I don't know why they would run it either, maybe just to see if you did have them after longterm type 1. I had one done which was positive when I was in dka in the hospital. I have the same doctor now.

This was my understanding of Type 1, too: that beta cells are continually being re-generated but are being killed off just as quickly by the ongoing autoimmune attack. My understanding is that this is why many Type 1s produce a very small amount of insulin (like too small an amount to be measured using standard c-peptide tests) even long after they are diagnosed.

I have never been tested for antibodies or c-peptide, but I'd find both of these interesting and hope I'd get to see the results if I ever took part in a study.

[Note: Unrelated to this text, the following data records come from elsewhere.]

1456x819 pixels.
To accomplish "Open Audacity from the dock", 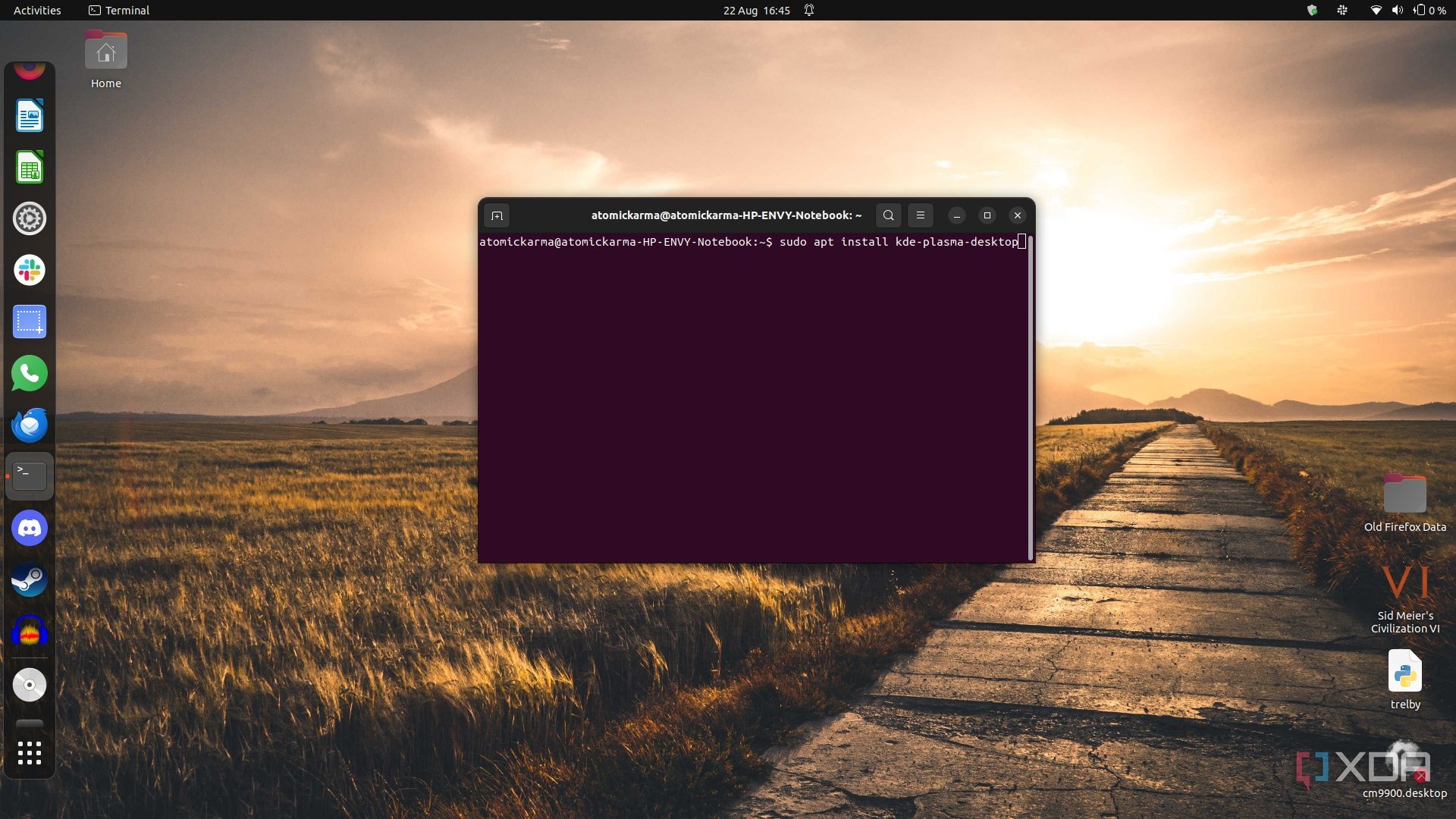I will [x=30, y=632].
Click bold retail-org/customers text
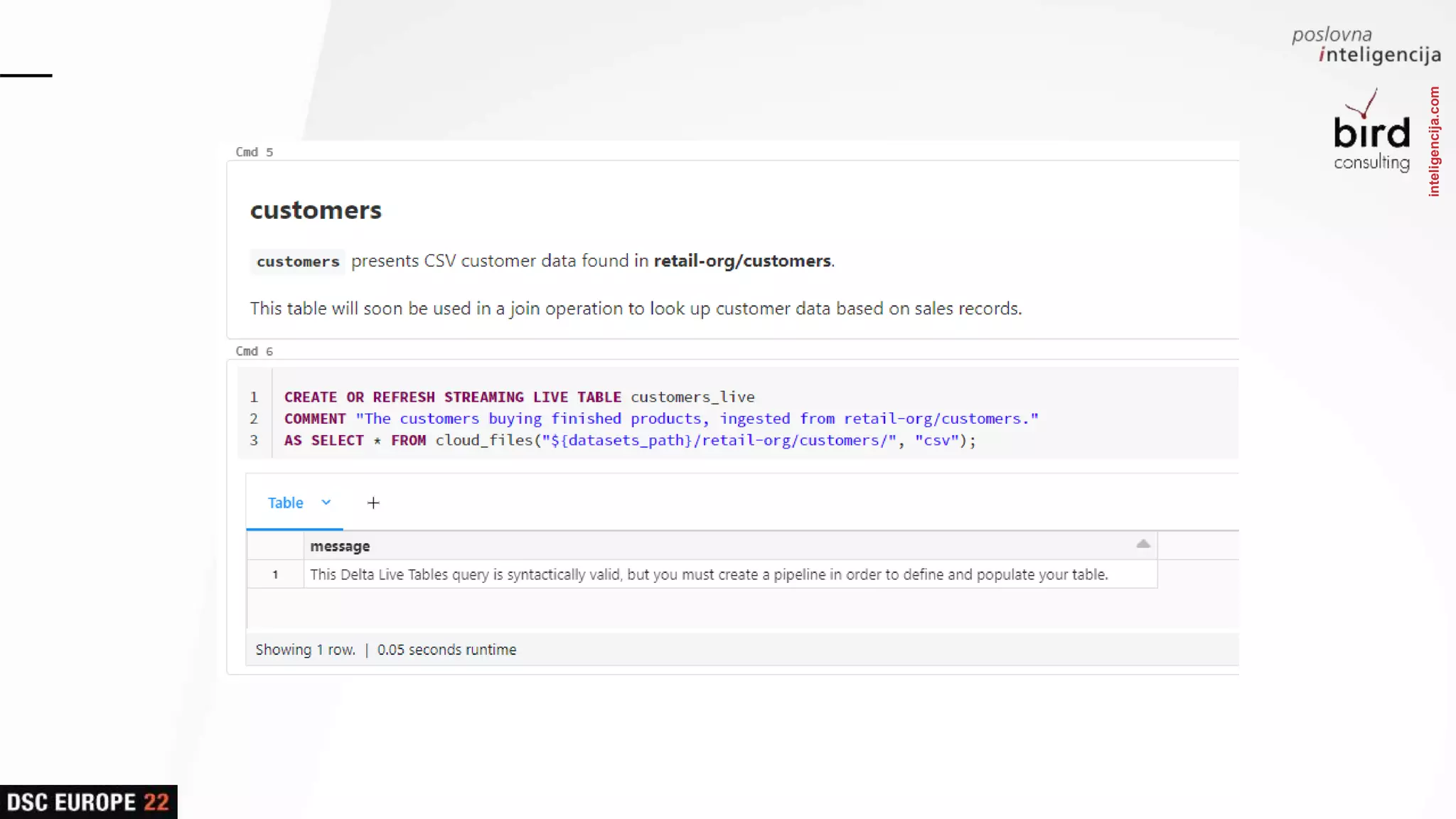The image size is (1456, 819). 742,261
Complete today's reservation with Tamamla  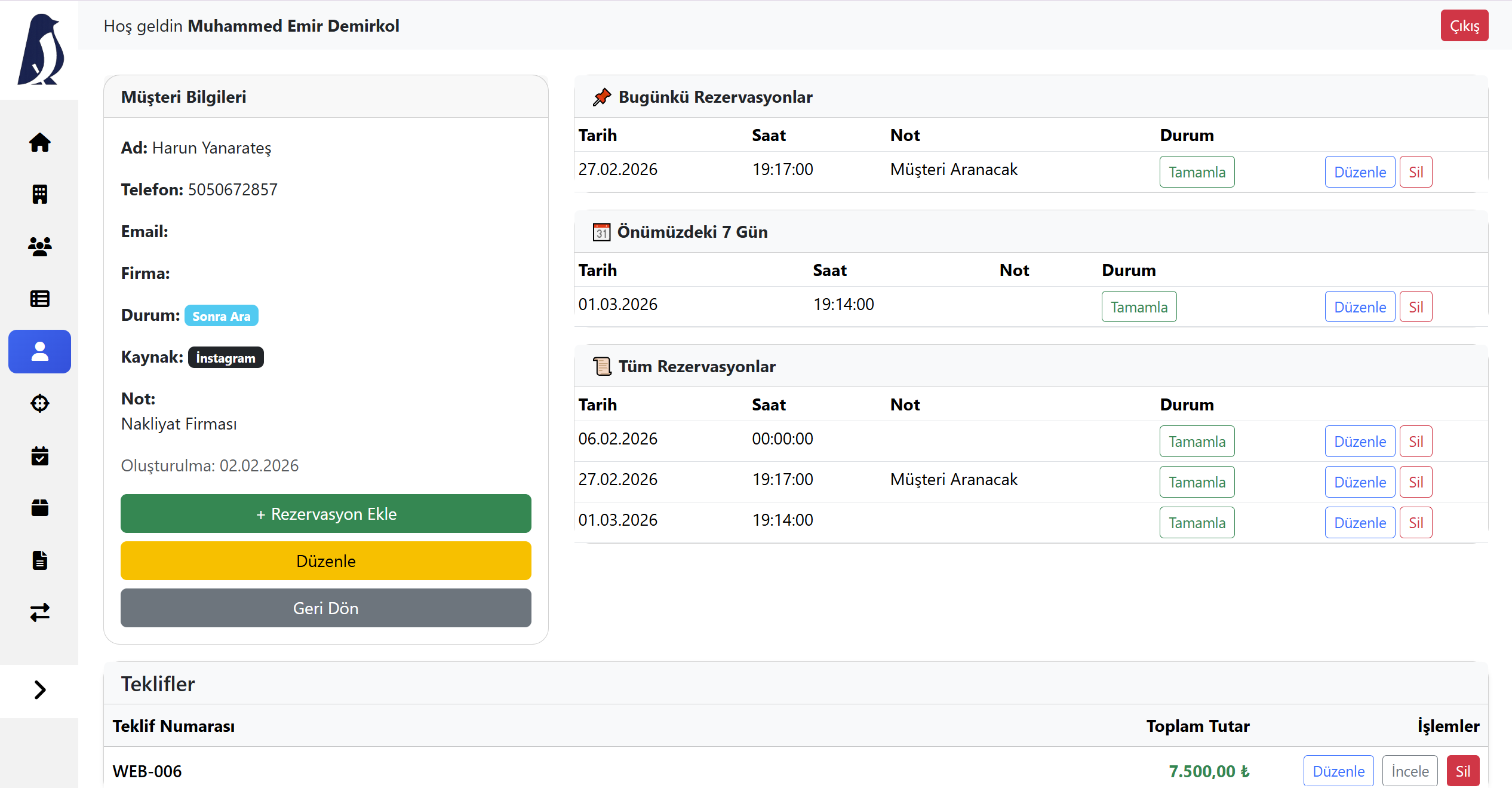coord(1197,172)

My c-peptide is considered "out of range" at <0.10. I have no idea what it is supposed to be. Thanks for your information, I am starting to understand all of this much better.

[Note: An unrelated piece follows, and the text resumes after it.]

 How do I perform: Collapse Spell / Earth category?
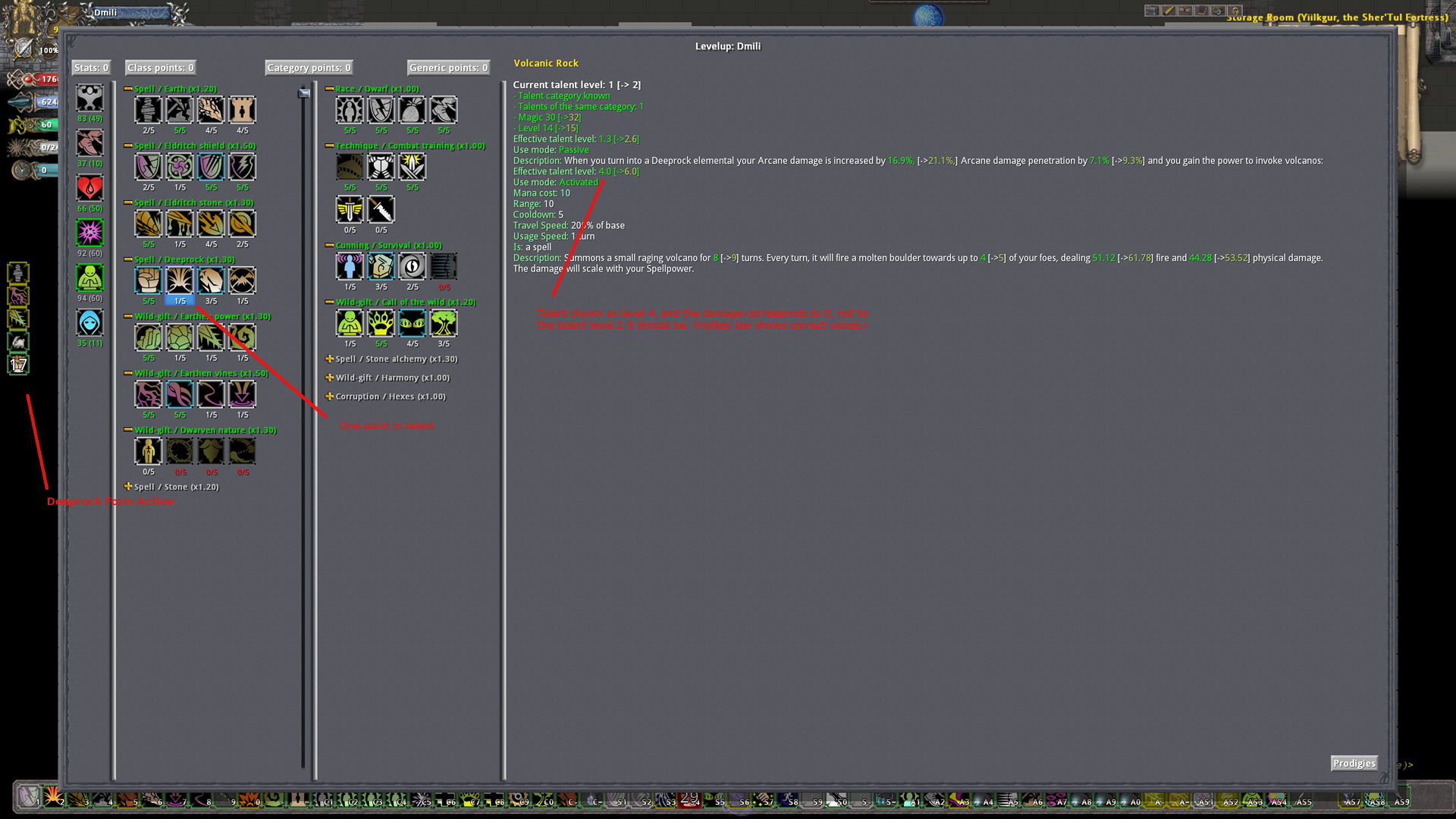click(128, 89)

You may be autoantibody negative now, but the question is what was your autoantibody status 27 years ago? It seems silly to me to test them now.

Mine was <.17 I think in the hospital, then it went up a bit on Dr. Faustman's test, done at a lab that can test for very low levels, and I had another done by my endo again when I was having hypos that suggested more insulin production but it was lower then, now at .1 also that time. I agree with Melitta, I'm not sure why they would do antibody testing now if it's not part of study or something like that.

Mine too, Jen. I was not given the other results except for the c peptide level due to it being a study, however I was told I wasn't eliminated so I did have the t cell and other requirements to participate if chosen. I would really like to see all the results too at some point if possible.

I tested negative for Beta Cell antibodies - but that was the only test about 22 years ago. Later on I was more curious than anything - so I had testing done and I have high antibodies to my own insulin - thus my beta cells might want to produce the insulin and are capable - but the insulin is not welcome. My C-peptide was less than .1. I had the testing done mostly because I can point to the test as a definitive indicator of type one. I have had some primary doctors incorrectly think I have type 2 because I was diagnosed in my early 30s....the test shuts them up! LOL

So techically - I was probably in your boat - of being antibody negative at one point.

I tested positive for antibodies. C-Peptide was <0.2 and the reference range was 0.8-3.1 Not sure if you can use my reference range to use against yours.